Georges Lambrichs (1917-1992), Les rapports absolus

       

                   georges lambrichs,les rapports absolus,mensonge,couple,vie ordinaire,tricherie,échange

                              Le mensonge à refaire

 

   Mon malaise est affichage. Comme si je ne protégeais pas mon intériorité en lui ménageant les artifices, les marches de mes actes, parfois le secret, de toute manière le mystère de ce que je suis amené à faire. Comme si mes liaisons avaient été des empêchements, des calculs, des choix, des impostures. L'amour n'est pas qu'échange, il est sacrificiel. Et puisqu'il vaut mieux que je déclare ce qui à mes yeux prendrait trop d'importance à être tu, je ne me sens actuellement aucune aptitude aux adhésions par accolement. Mon univers personnel est une opacité qui ne se partage pas, et surtout pas avec les sources de lumière et de raison qui s'écoulent chez nos femmes à l'endroit de quelque régime glandulaire. Le circuit de toute vie maritale est un luxe d'une insoutenable négligence.
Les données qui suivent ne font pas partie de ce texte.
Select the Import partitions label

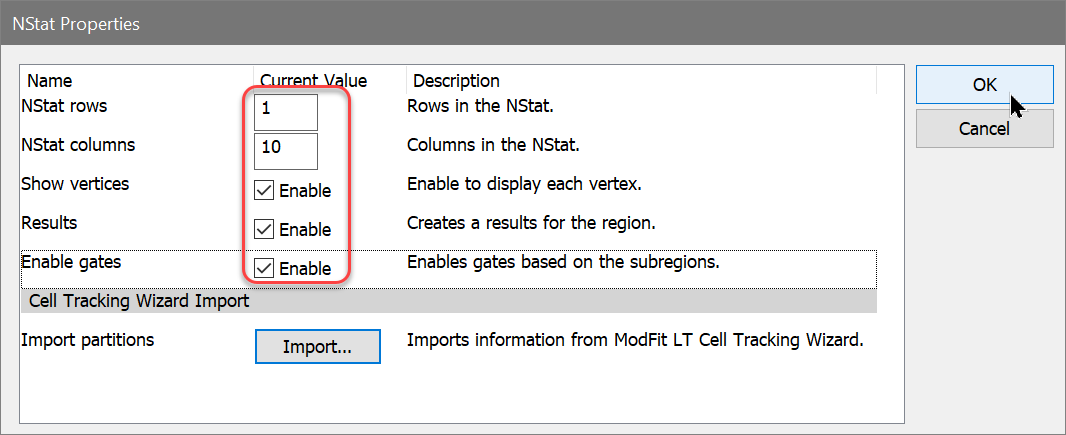[88, 340]

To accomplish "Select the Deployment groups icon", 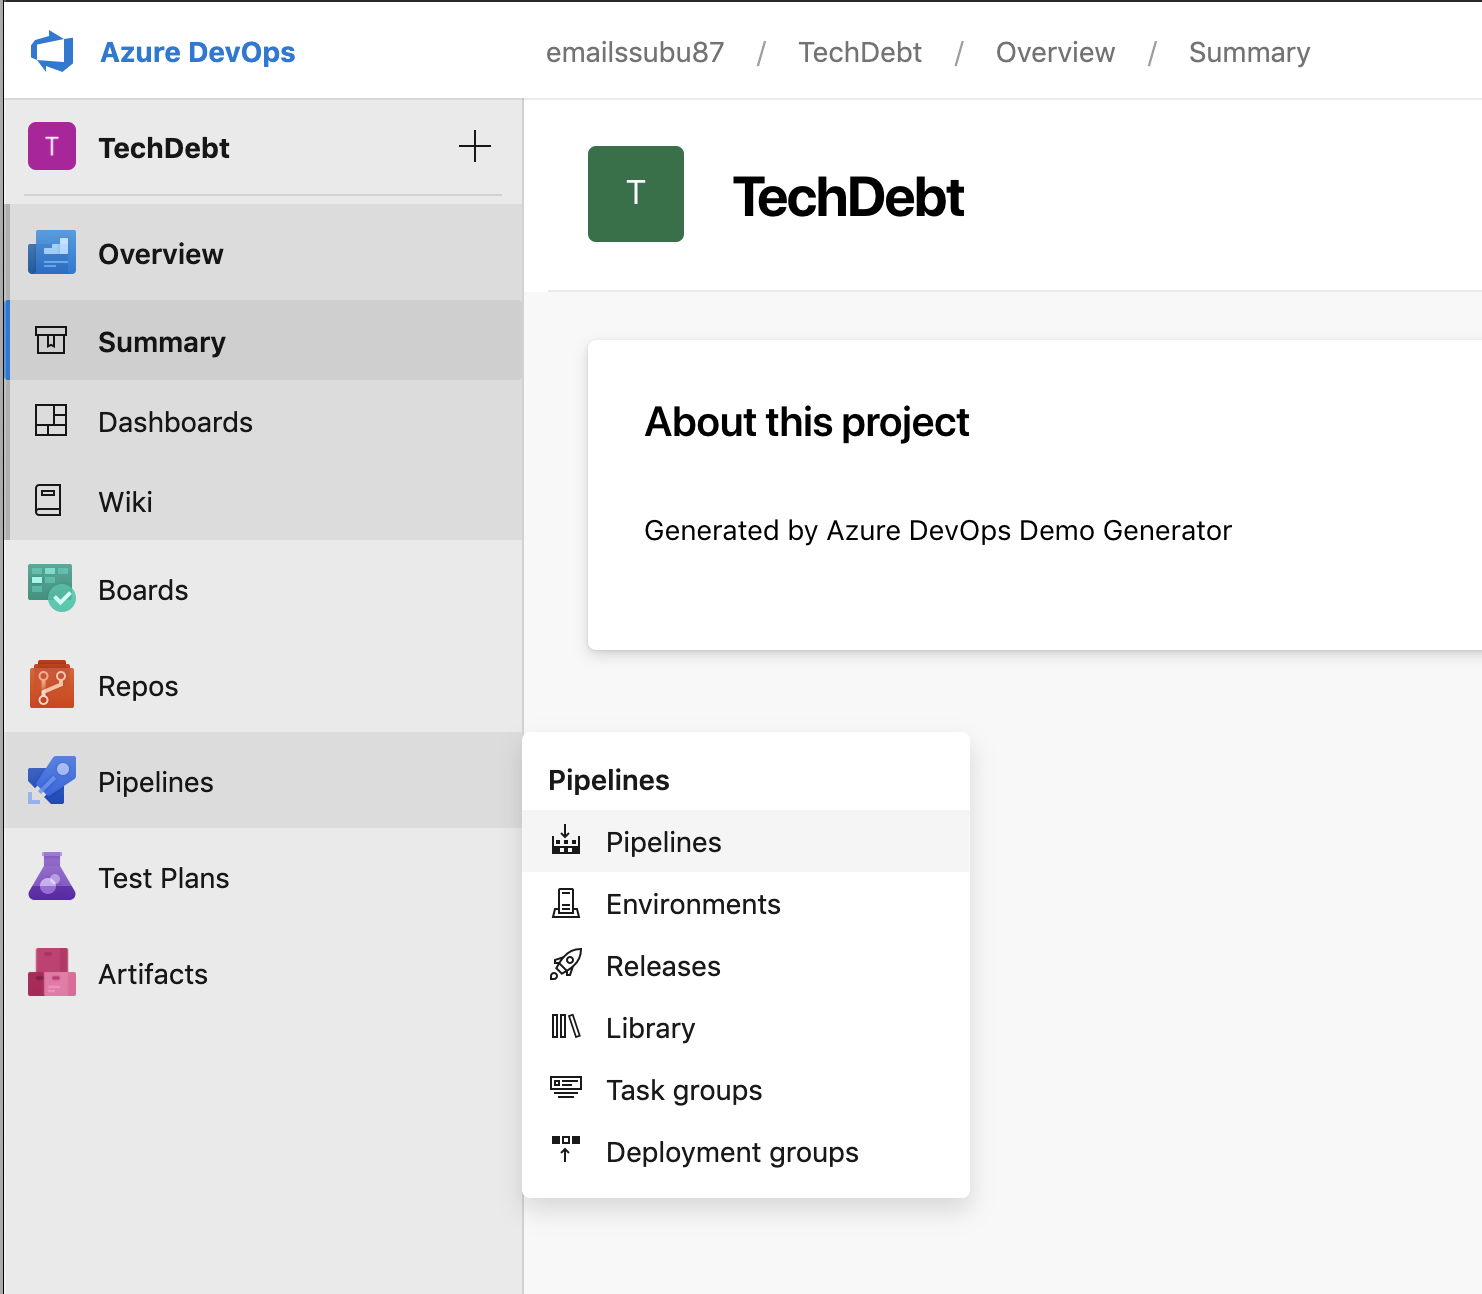I will click(x=567, y=1151).
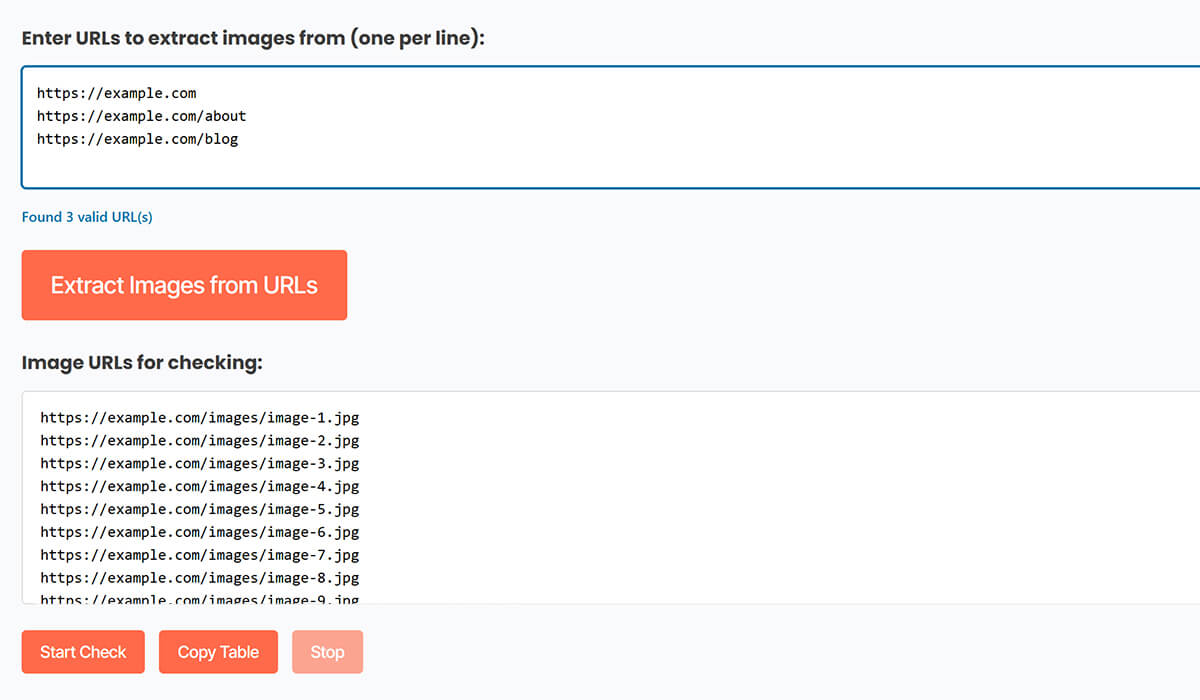
Task: Place cursor on the https://example.com/blog line
Action: click(137, 139)
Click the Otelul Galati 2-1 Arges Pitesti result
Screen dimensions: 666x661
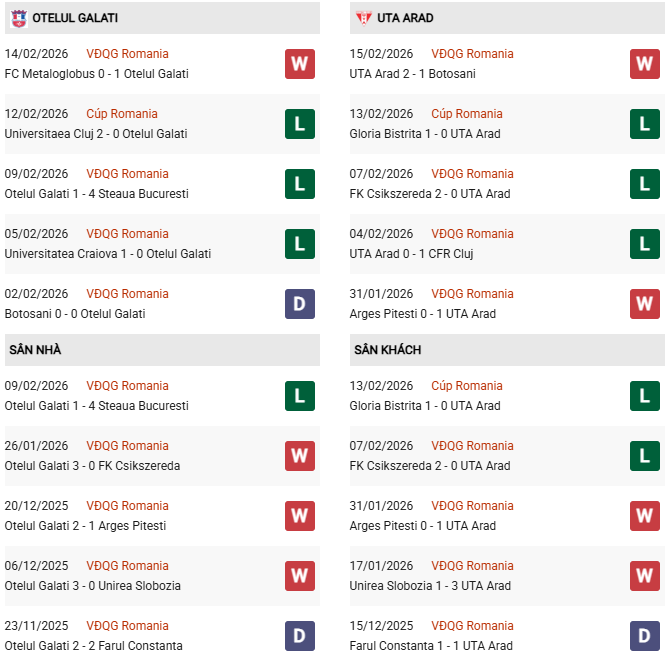click(85, 526)
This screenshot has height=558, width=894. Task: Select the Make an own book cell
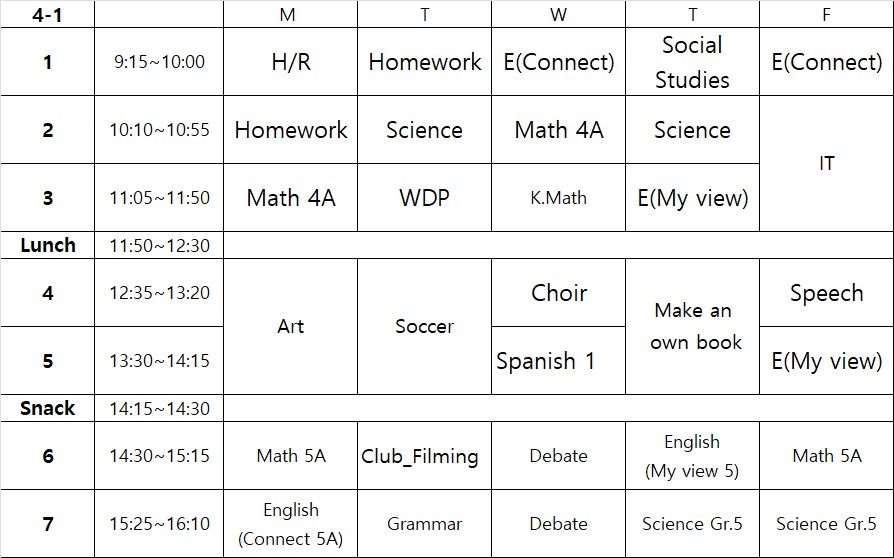click(692, 327)
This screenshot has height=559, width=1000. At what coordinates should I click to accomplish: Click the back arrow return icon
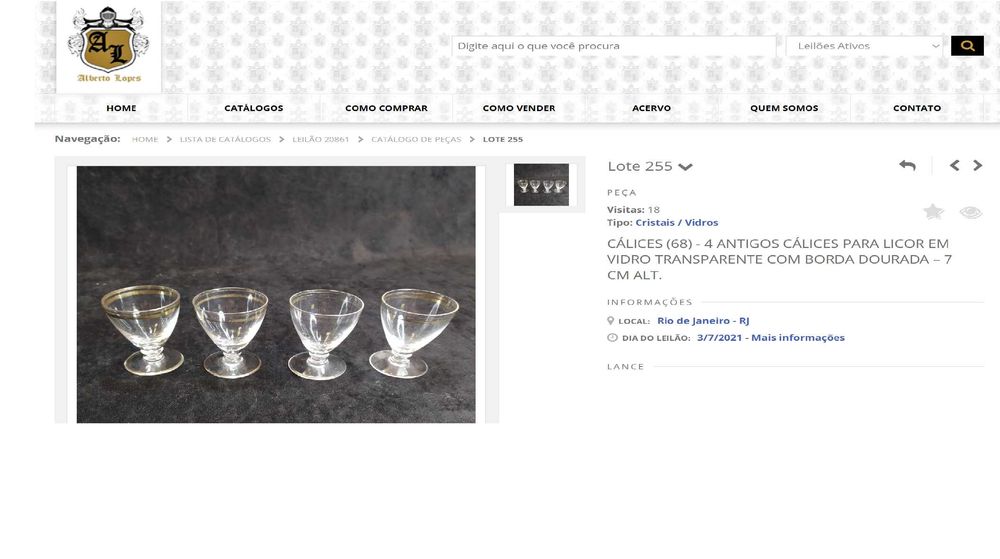click(908, 166)
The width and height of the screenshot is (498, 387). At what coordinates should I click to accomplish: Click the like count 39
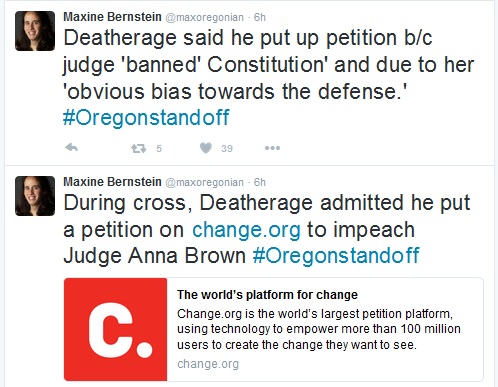tap(227, 148)
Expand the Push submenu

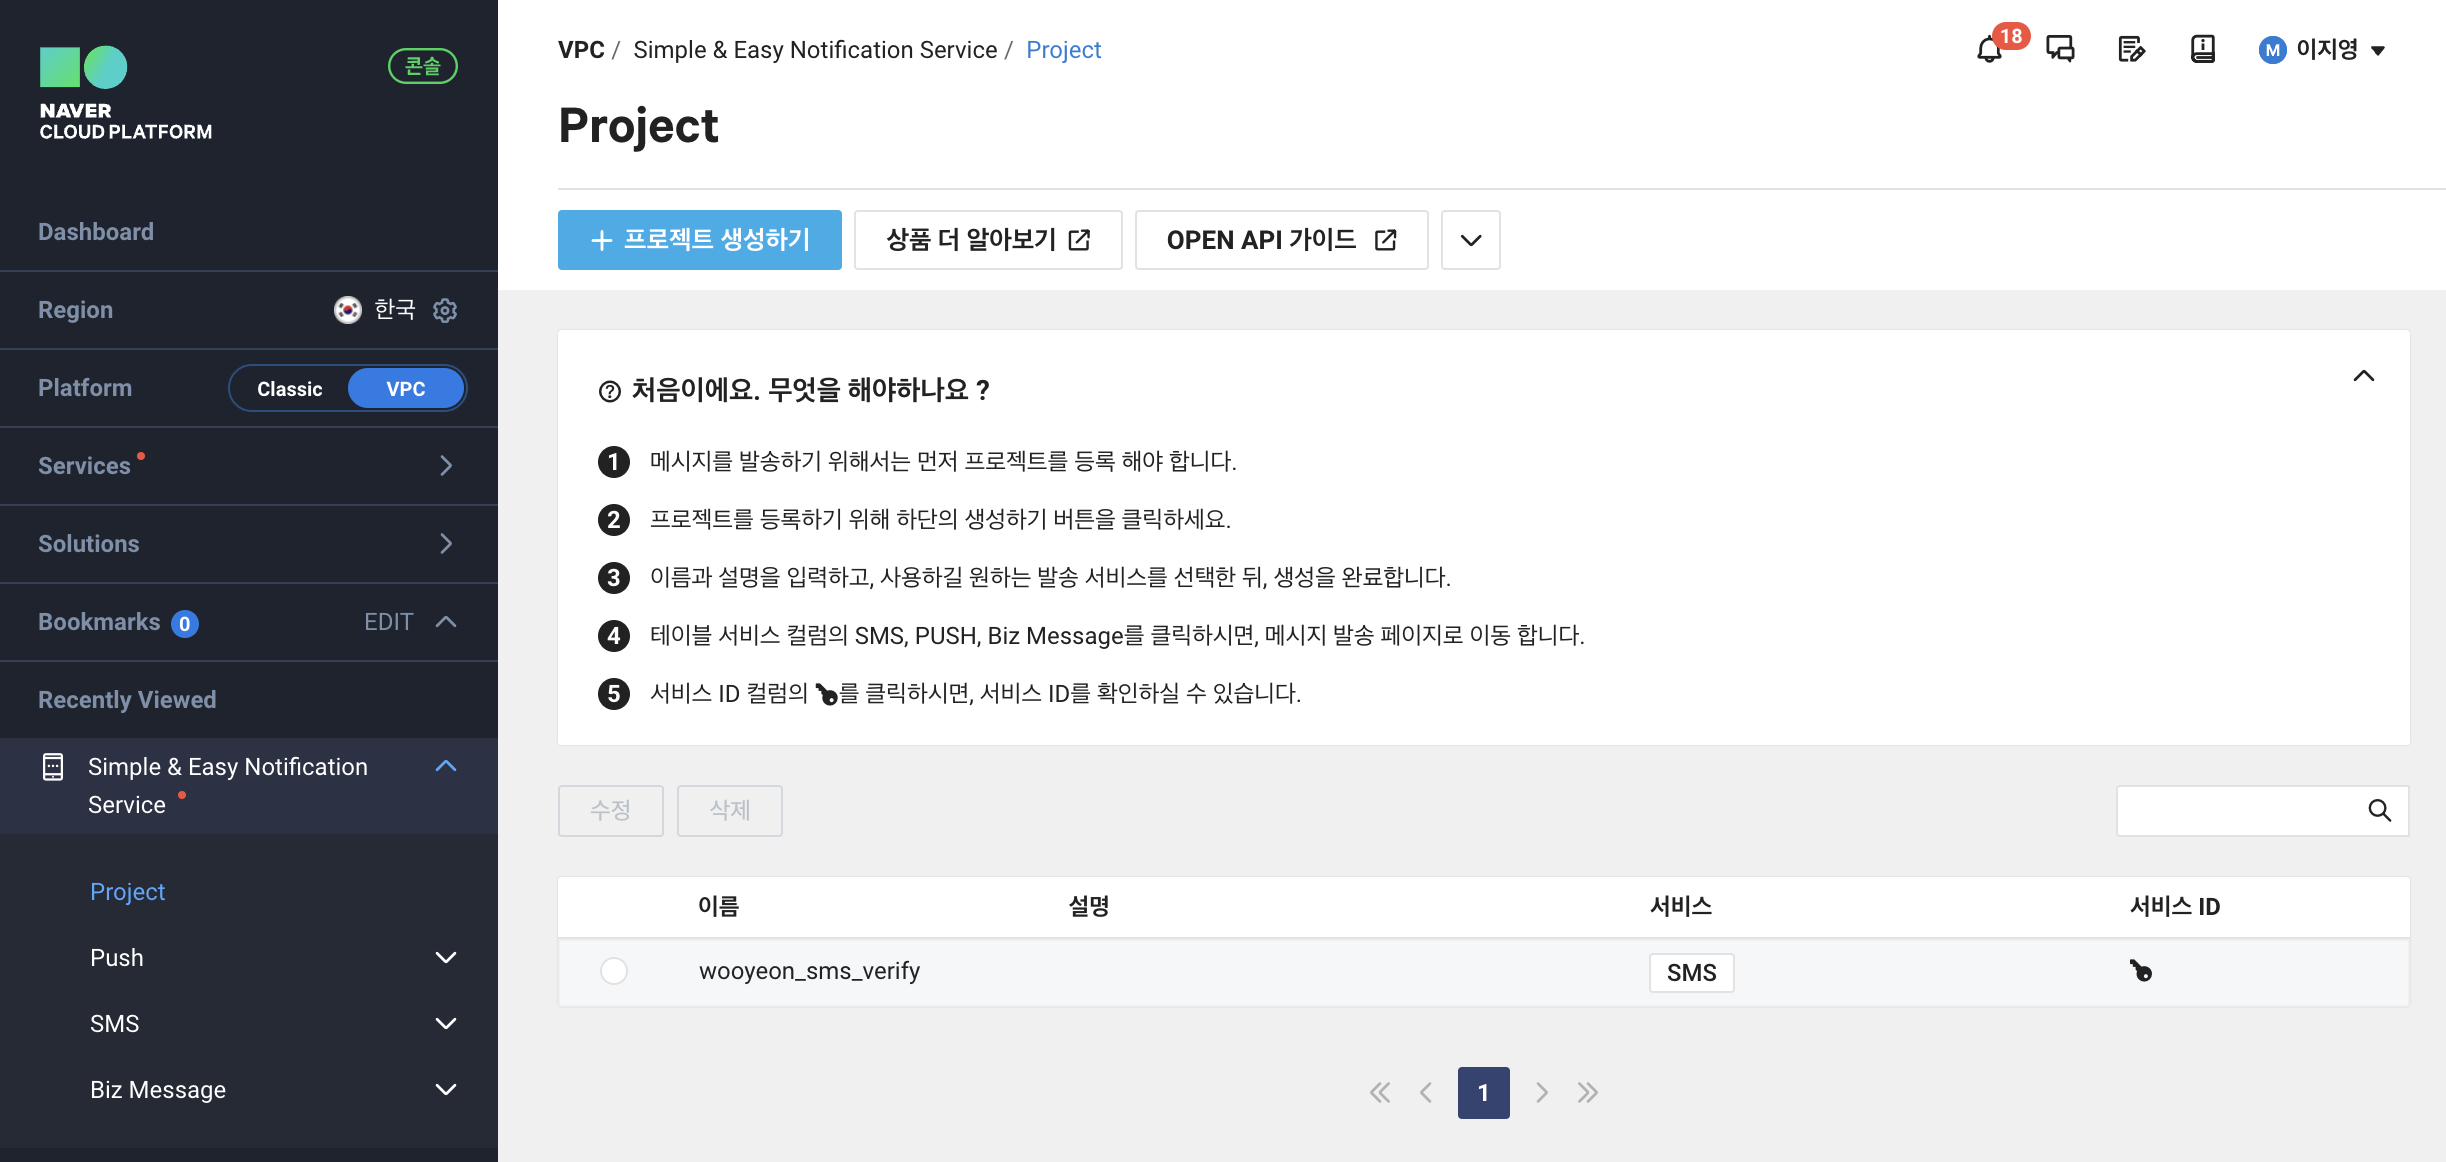coord(446,958)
   Que peut bien me faire, dés lors, celle qui, sans éclat, me regarde ? ou m'accompagne, comme on dit, dans mes pensées, dans mon avidité, dans mon pathétique ? Celle qui me demande à boire, à l'aimer, à rencontrer mes amis, à vivre nue, à partir pour la mer, à faire un feu, à l'étreindre, qui calcule mon argent, qui m'en apporte ? Celle qui me demande ce que je fais pour le savoir ? Et ce que je pense pour rien. Il faut croire, n'est-ce pas, qu'elle est vraiment ce qu'elle dit. Elle parle du sens de sa vie. Alors que le sens de la mienne, évidemment, est celui d'être coupé de ce qui me décide à inventer d'autres rapports avec le monde.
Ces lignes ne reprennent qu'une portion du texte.